We’ll set up some training data for a fully connected neural network, and train the model on that data. Then, we’ll look at how the accuracy decreases as the number of epochs increase.
Instructor: [00:02] Import numpy as np. Then we can define our array of inputs, which we will call Xtrain, and outputs, which we will call Ytrain. They will both be NumPy arrays.
[00:13] The content should be the examples of our inputs and outputs that the network will use to learn its weights and biases. Our model is defined to take four numbers as inputs. We'll define several input examples, which will each be an array containing four numbers.
[00:30] We want the network to learn how to take the mean of the four inputs. That means our output Y values will be the mean of each of the rows from the X inputs. Notice that the Y values are all arrays, even though they each contain only one element.
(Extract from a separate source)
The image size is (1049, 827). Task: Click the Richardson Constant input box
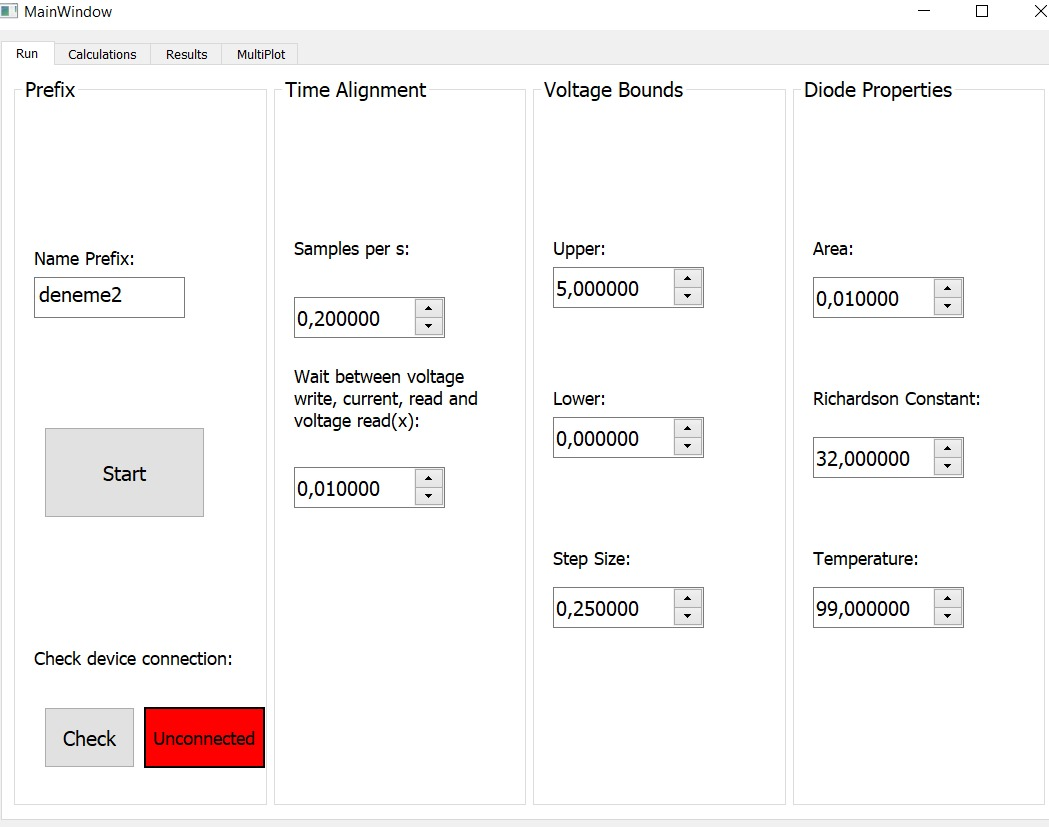[872, 458]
[00:44] That's because the network expects the inputs and outputs to be arrays, no matter how many elements they contain. We have a set of inputs, and each input has a matching output value, which in this case is the mean of all the inputs.
[00:58] To train the network on our sample data, we'll call the fit method of the model. The only required argument to train the model are the input X values and the output Y values, but there are several optional parameters that we can specify.
[01:12] First, because we only have six input data points, we should pick a batch size that is smaller than that number. We'll define a batch size of 2. Normally, you would have a lot more data, so you could set your batch size to a more common 32, 64, or 256.
[01:28] Next, we'll set the number of epochs to 100. An epoch represents how many times the network will loop through the entire data set. The more epochs you set here, the better the network accuracy will be, but the longer it will take to train.
[01:42] Finally, we'll set verbose to 1, which will allow us to see the loss at every epoch. Then in the command line, we can run our file by typing python neuralnet.py.
[01:54] The neural net has trained. If we scroll to the top of the output, we can see the training start with the first epoch. The loss here is what we're looking to reduce. It starts very high at the beginning because the network is initialized with random weights.
[02:09] It's just totally guessing what the answer should be. With every training step, we want to see the loss go down further and further, until at last we see the loss start to flatten out.
[02:20] If we keep training with more epochs, we should start to see this number go down even further. Already, after only 100, we have a fairly low loss, which represents the mean squared error between the actual Y values and the predicted values from our network.